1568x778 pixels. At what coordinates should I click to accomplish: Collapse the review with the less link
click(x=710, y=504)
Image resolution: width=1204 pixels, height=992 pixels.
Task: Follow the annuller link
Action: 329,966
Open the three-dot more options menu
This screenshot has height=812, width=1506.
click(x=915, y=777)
————————
**Work item:**
Every line in the data above has to be retyped exactly.

**Exercise output:**
1568x778 pixels. At what coordinates should I click to accomplish: Collapse the review with the less link
click(x=710, y=504)
Image resolution: width=1204 pixels, height=992 pixels.
Task: Follow the annuller link
Action: 329,966
Open the three-dot more options menu
This screenshot has height=812, width=1506.
click(x=915, y=777)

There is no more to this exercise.